Yo no veo contradicción cronológica grave entre la llegada final de los castellanos en la película y el hecho de que el período maya postclásico terminara hacia 1200 con el hundimiento de Chichén Itzá y la emigración de los itzás hacia el sur, al Petén, donde su capital Tayasal resistió a los conquistadores hasta su rendición a la Corona española en 1697. Pero ése es, tal vez, el pecado más imperdonable de todos: la alegoría del desembarco, salvador para el protagonista —exhausto y vencido y a pique de morir— y mensajero de un tiempo nuevo, no hace sino confirmar lo que anticipa la glosa inicial, es decir, que toda civilización destruida desde fuera, primero puso todos los medios para autoaniquilarse desde dentro. Y apliquémonos el cuento los europeos ante otra amenaza nada fantástica que tenemos al lado. Pero en el imaginario de los antropólogos en nómina resulta inadmisible que alguien no blanco cometa iniquidades, expolios, salvajadas (y no de Buen Salvaje, precisamente) y si, en algún caso, no queda más remedio que aceptarlo por ser la documentación en exceso irrefutable y explícita, el asunto debe guardarse bajo siete llaves, sin trascender las herméticas y estrechísimas ergástulas de los especialistas: allí se puede esconder lo que sea, sin que un solo grito salga al exterior y denuncie la verdad, por otra parte bien lógica. Mas el colmo es la pretensión de Gibson de agregar a lo anterior la imagen de los cristianos, con fraile incluido, viniendo a terminar con aquel estado de cosas. Este hombre ha pasado de la caricatura a la ofensa y así no hay biempensancia posible, ni Alianza de Civilizaciones que aguante.

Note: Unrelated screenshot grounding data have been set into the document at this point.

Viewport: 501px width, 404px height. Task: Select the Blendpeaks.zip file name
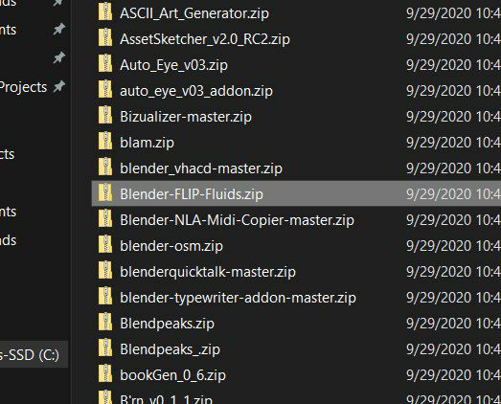(167, 324)
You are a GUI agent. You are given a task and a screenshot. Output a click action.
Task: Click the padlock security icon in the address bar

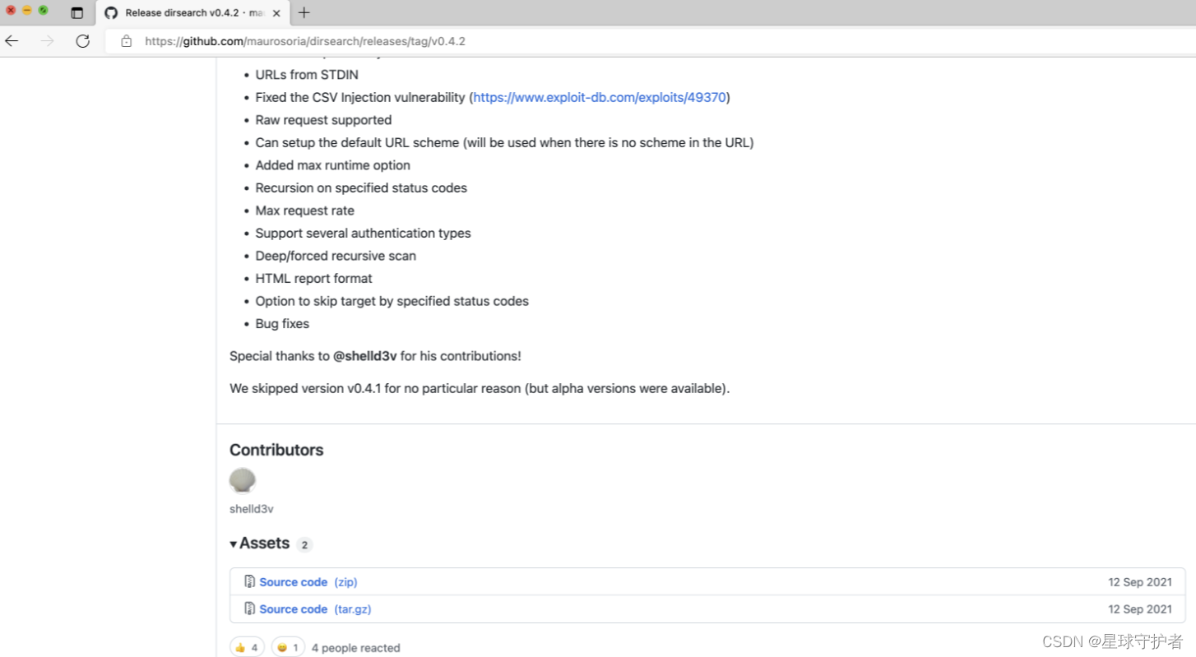[125, 40]
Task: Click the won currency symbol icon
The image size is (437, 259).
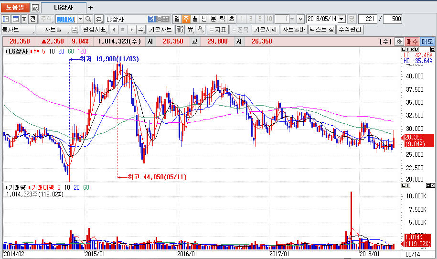Action: click(x=190, y=30)
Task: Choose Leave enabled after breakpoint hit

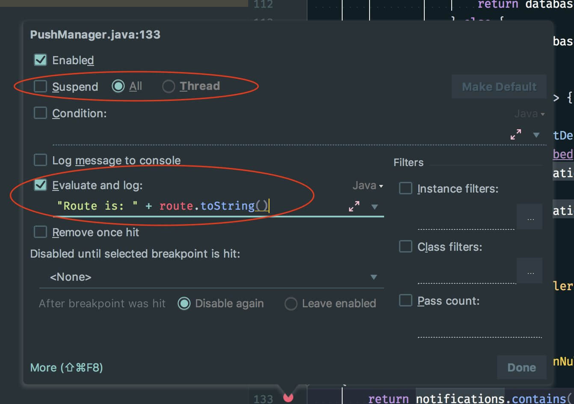Action: pos(291,303)
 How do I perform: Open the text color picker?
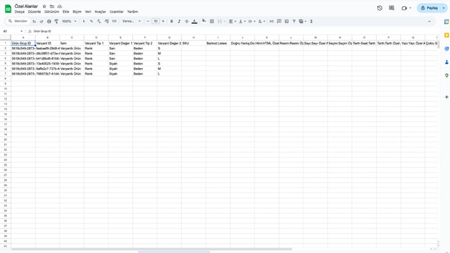click(x=194, y=22)
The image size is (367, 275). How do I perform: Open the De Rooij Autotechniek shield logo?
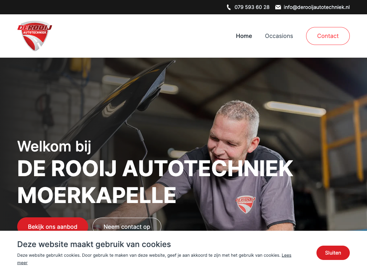[x=35, y=36]
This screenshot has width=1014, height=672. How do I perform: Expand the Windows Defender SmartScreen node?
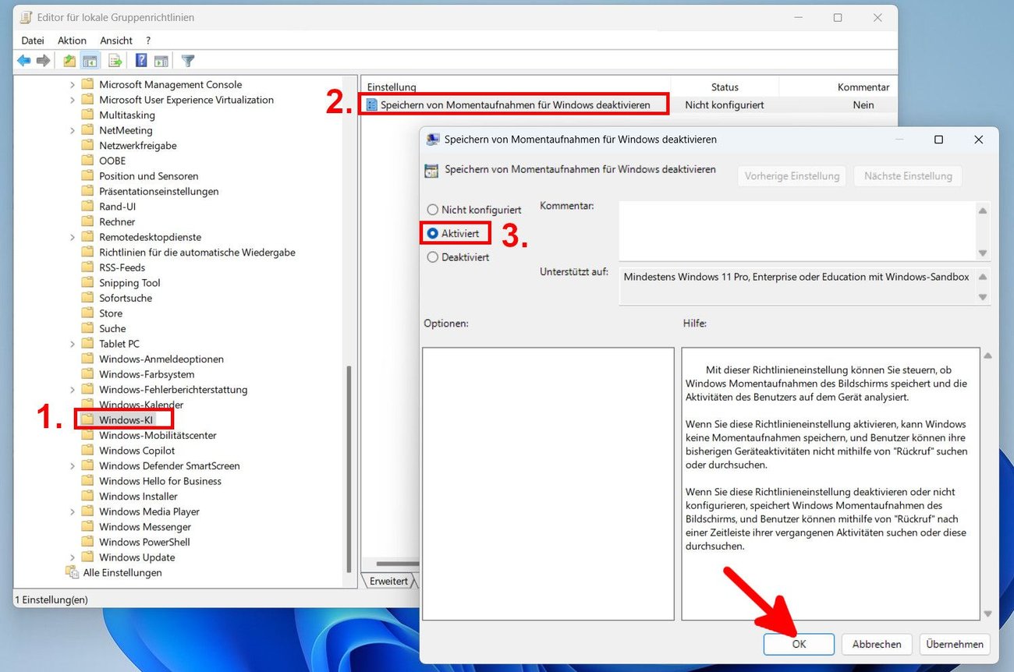[x=73, y=465]
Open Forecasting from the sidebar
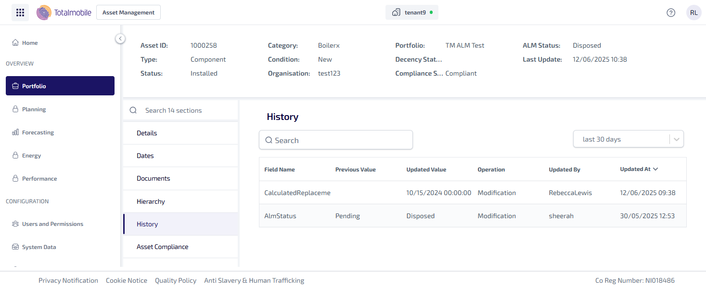The image size is (706, 289). point(38,132)
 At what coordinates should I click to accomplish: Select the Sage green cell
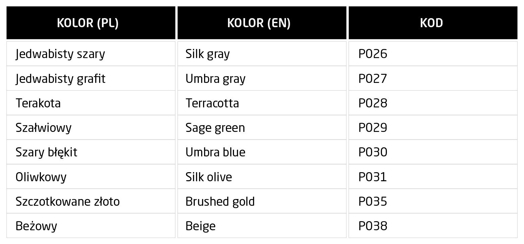pyautogui.click(x=215, y=128)
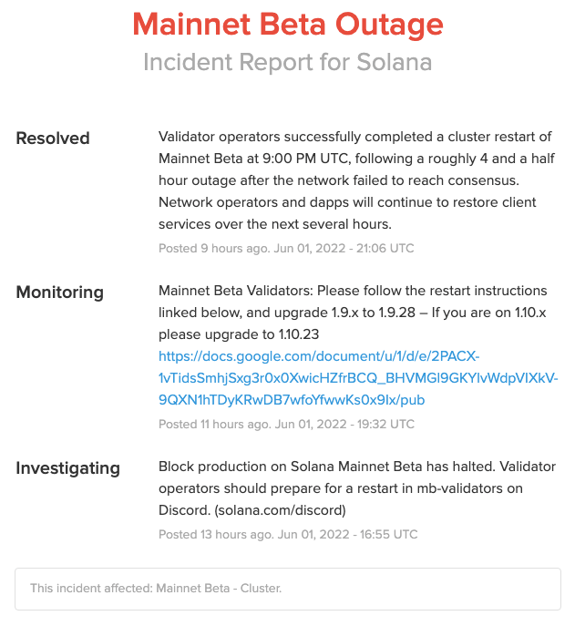
Task: Click "Mainnet Beta Validators:" in the Monitoring update
Action: tap(235, 291)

Mientras gringas obesas y blondas, convertidas al parecer a excitantes cultos solares, matan el aburrimiento jugando al Corro de la Patata en Teotihuacán o en el Zócalo, bien emplumadas y alhajadas con piedritas, Iberoamérica sufre su crisis perpetua de no haber sido capaz de asimilar y digerir la modernización, entre oligarquías arcaicas, tecnócratas desalmados y una izquierda incapacitada para comprender que la vía revolucionaria fue un fracaso monumental, se mire por donde se mire, y que el sucedáneo guevarista que hoy se ensaya como si fuese una novedad, los populismos, invariablemente acaba en tiranía y corrupción y garantiza para todo el siglo un futuro lamentable. Para indios, mestizos y blancos, por mucho que se les hable en el multicolor lenguaje de los pájaros.